**TRY IT:** From the line below that contains "The image size" to the line that contains "Click Send someone", repeat every line exactly, both ends included, and nothing else.

**GIVEN ENTRIES:**
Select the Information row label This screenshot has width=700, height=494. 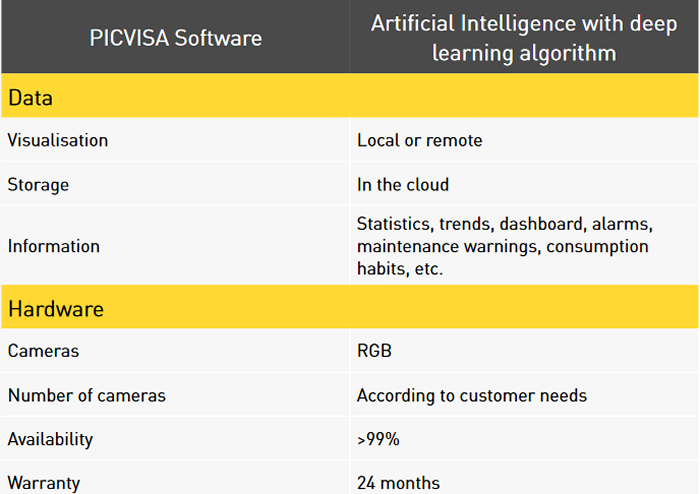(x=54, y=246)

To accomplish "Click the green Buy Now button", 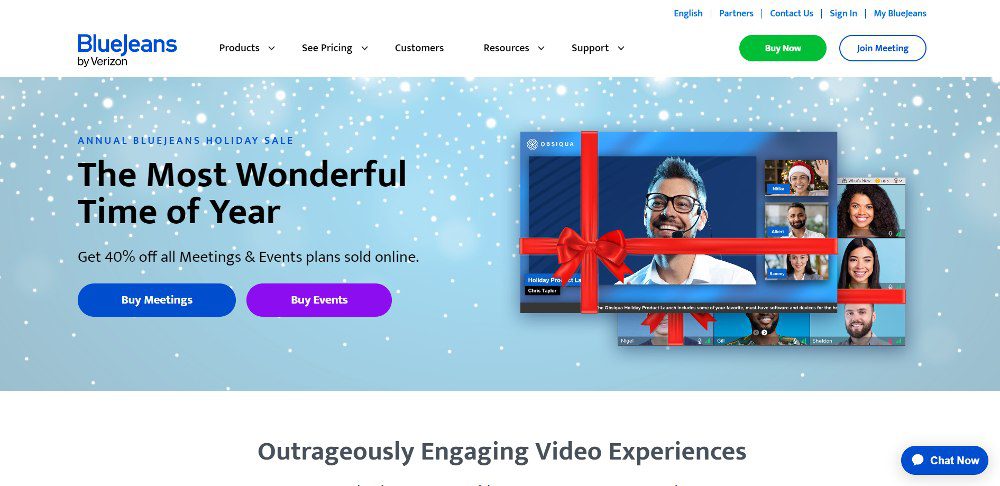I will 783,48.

==

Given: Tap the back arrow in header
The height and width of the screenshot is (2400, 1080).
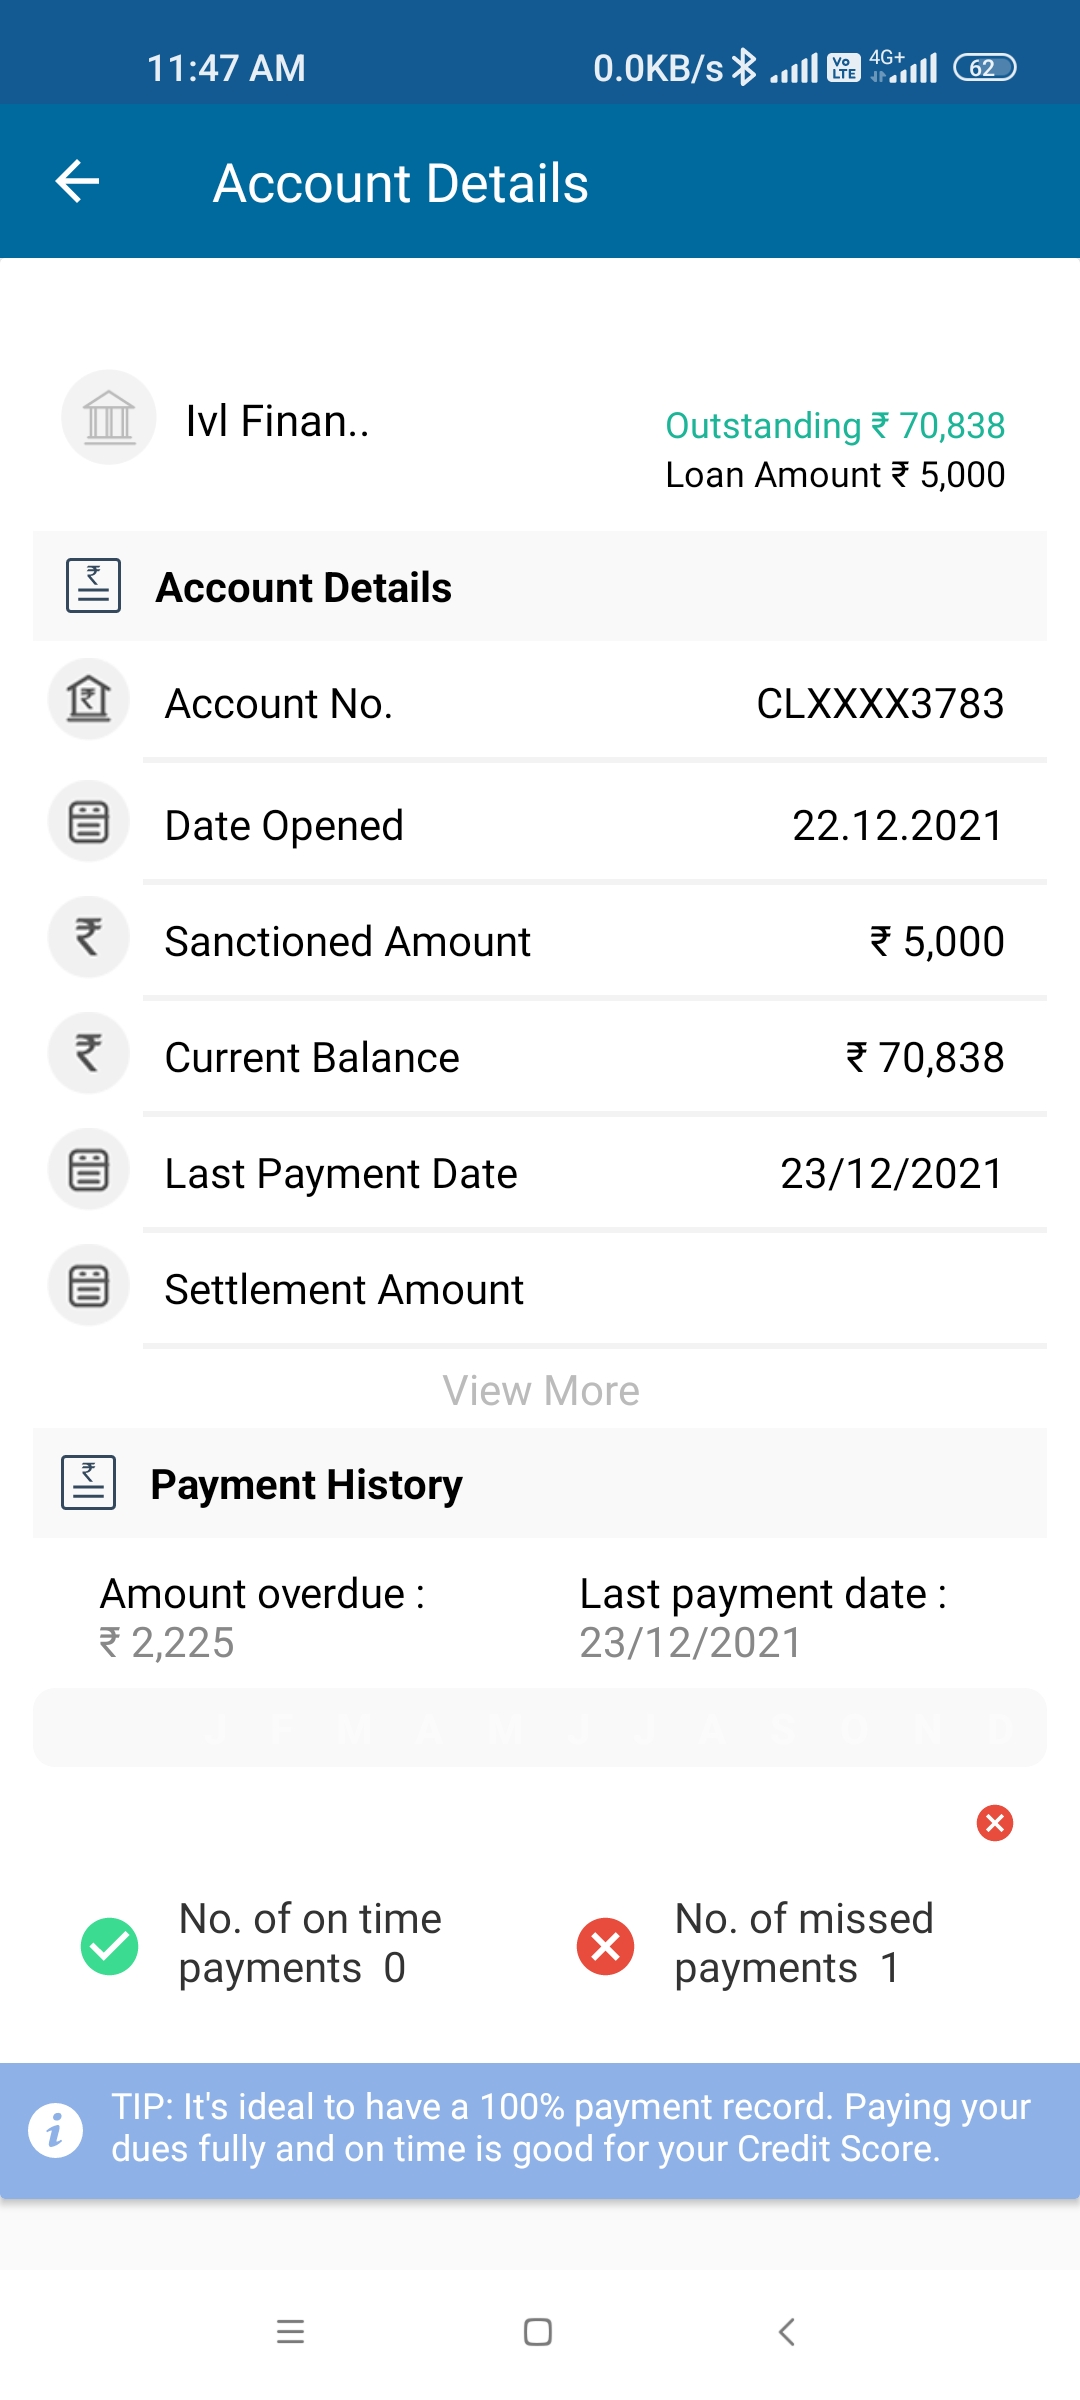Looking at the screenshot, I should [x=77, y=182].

* * *

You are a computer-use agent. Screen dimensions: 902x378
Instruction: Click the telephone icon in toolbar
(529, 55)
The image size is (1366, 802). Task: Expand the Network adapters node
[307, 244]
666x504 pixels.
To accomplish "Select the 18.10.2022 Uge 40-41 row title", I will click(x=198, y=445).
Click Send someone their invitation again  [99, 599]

**TASK ANSWER:**
The image size is (1366, 802). Task: Expand the Network adapters node
[307, 244]
666x504 pixels.
To accomplish "Select the 18.10.2022 Uge 40-41 row title", I will click(x=198, y=445).
Click Send someone their invitation again  [99, 599]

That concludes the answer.